Marine Le Pen et les taux d’intérêt

 « La Banque centrale européenne a prêté aux banques 1 000 milliards d’euros à un taux d’intérêt de 1 %, et les banques prêtent aux États à 3, 4, ou 5 %. Vous ne voyez pas là que c’est une escroquerie massive ? »

Marine Le Pen, émission télévisuelle Des Paroles et des actes, 11 avril 2012

La vision de Marine Le Pen a également été formulée par Jean-Luc Mélenchon, le lendemain, sur le même plateau. Exposée ainsi, on ne peut qu’adhérer à cette critique. La Banque centrale européenne (BCE) est une institution publique. Elle prête à des banques privées à des taux beaucoup plus faibles que ceux auxquels ces établissements prêtent à l’État, et donc au contribuable. N’y a-t-il pas de quoi se fâcher ?

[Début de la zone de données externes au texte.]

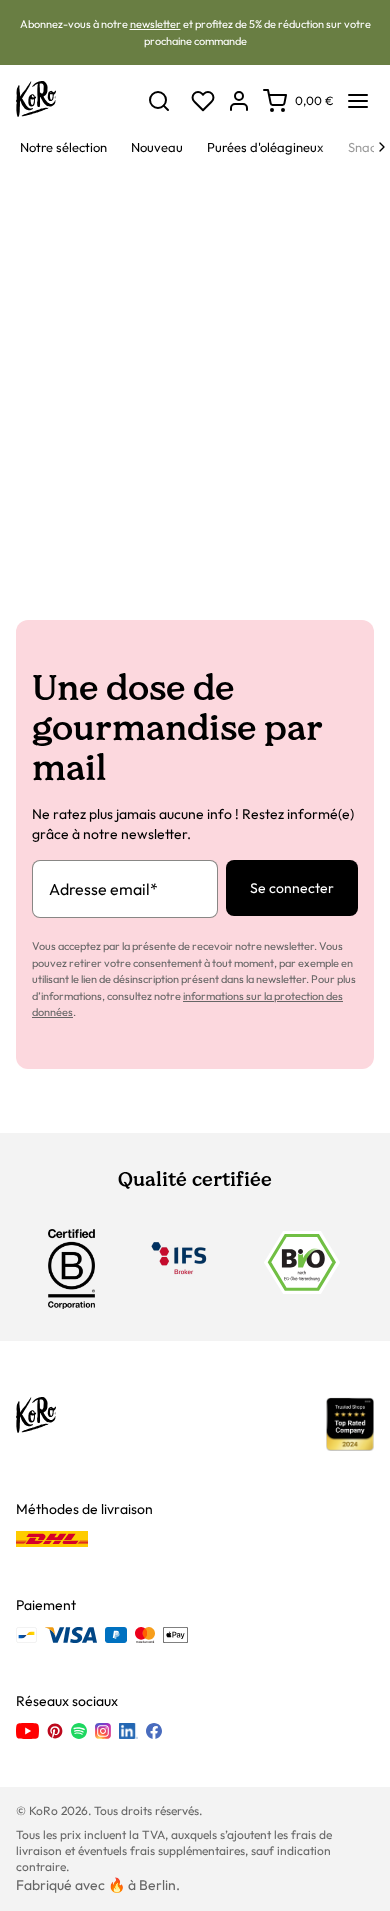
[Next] (382, 147)
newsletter (155, 24)
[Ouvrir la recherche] (159, 101)
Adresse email (103, 889)
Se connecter (292, 888)
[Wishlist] (203, 101)
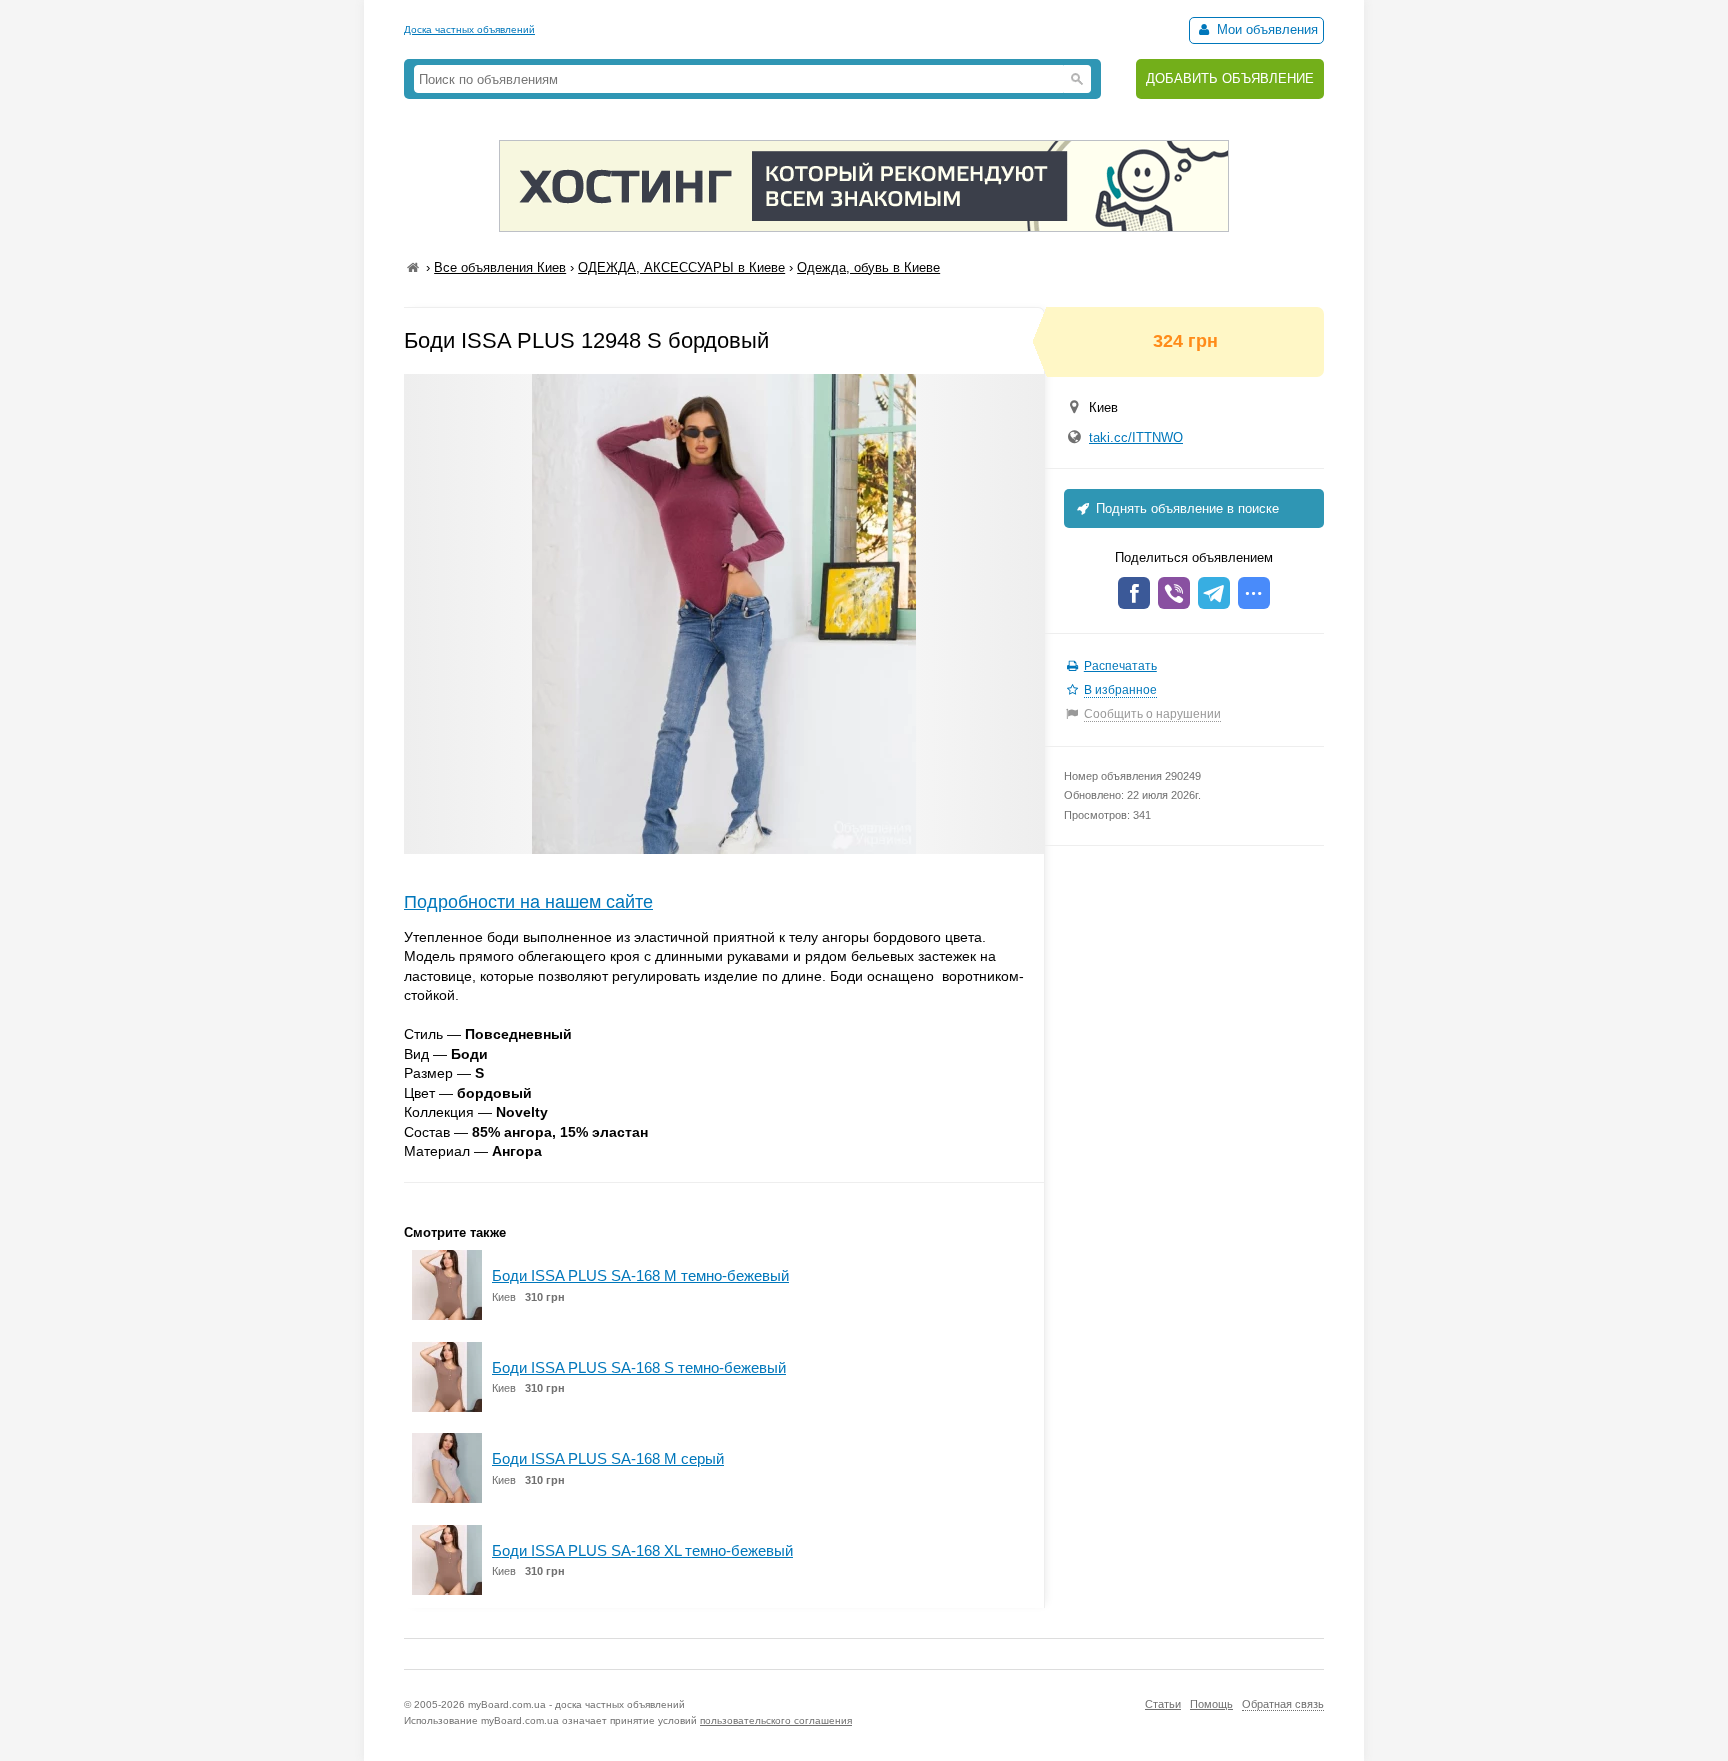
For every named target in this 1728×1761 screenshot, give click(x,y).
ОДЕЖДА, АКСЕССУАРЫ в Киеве (681, 267)
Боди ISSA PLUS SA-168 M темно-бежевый (640, 1275)
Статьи (1163, 1704)
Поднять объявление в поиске (1185, 508)
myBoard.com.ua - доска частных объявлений (576, 1704)
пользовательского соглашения (776, 1720)
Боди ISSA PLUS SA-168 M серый (608, 1458)
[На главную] (413, 267)
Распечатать (1120, 666)
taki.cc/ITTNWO (1136, 437)
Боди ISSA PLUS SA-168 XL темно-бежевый (642, 1550)
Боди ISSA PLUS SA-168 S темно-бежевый (639, 1367)
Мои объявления (1265, 29)
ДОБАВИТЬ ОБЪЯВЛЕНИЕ (1230, 78)
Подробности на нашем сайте (528, 902)
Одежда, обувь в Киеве (868, 267)
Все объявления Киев (500, 267)
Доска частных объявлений (469, 29)
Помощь (1211, 1704)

Non, pas vraiment. Les chiffres sont corrects, mais la formulation incomplète.

Comme expliqué dans la collection : La finance au cœur de nos vies, le taux d’intérêt recouvre une prime de risque de non-remboursement et compense par ailleurs le créditeur pour le dessaisir de son argent pendant la durée du prêt. Cette prime de risque et cette compensation augmentent bien évidemment avec la durée du crédit. Plus l’emprunt est long, et plus le risque de défaut et le coût de privation sont élevés. Vous-même, vous ne poseriez pas les mêmes conditions de prêt à un ami, selon que le remboursement est prévu pour la semaine prochaine ou dans 10 ans. C’est par le manque de précision sur cette variable temporelle que les propos mis en exergue induisent le téléspectateur en erreur.

Car la BCE prête aux banques commerciales à très court terme. Au début de la crise financière de 2007, les crédits aussi longs que trois mois semblaient déjà une révolution. Fin 2011 et début 2012, la BCE était soucieuse de soutenir le marché des obligations d’État des pays périphériques. Il s’agissait donc d’inciter les banques commerciales à épauler la dette des gouvernements formant l’Union. À titre exceptionnel, elle a mis en place des créances d’une durée de trois ans (appelées LTRO pour « Long term refinancing operations »). De leur côté, les banques commerciales ont prêté comme d’habitude aux États sur des périodes beaucoup plus longues. Les obligations de l’État français (nommées OAT pour « obligations assimilables du Trésor ») sont toutes émises pour une période minimale de 5 ans. À l’époque où la présidente du Front national énonce ces chiffres, il existe effectivement des taux d’emprunt de l’État français qui s’élève entre 3 et 4 %, mais il s’agit d’emprunts d’une durée de 30 à 50 ans[1]. Il est intellectuellement malhonnête d’y voir une escroquerie.

En complément, nous pourrions ajouter qu’une information que la présidente du Front national, qui milite activement pour mettre un terme à la mobilité internationale du capital, se garde bien de communiquer ce jour-là est que la dette française est financée pour plus de moitiés par des non-résidents[2].


[1] Voir le Bulletin mensuel de l’Agence France Trésor, n° 265, de juin 2012 pour les chiffres du premier trimestre 2012.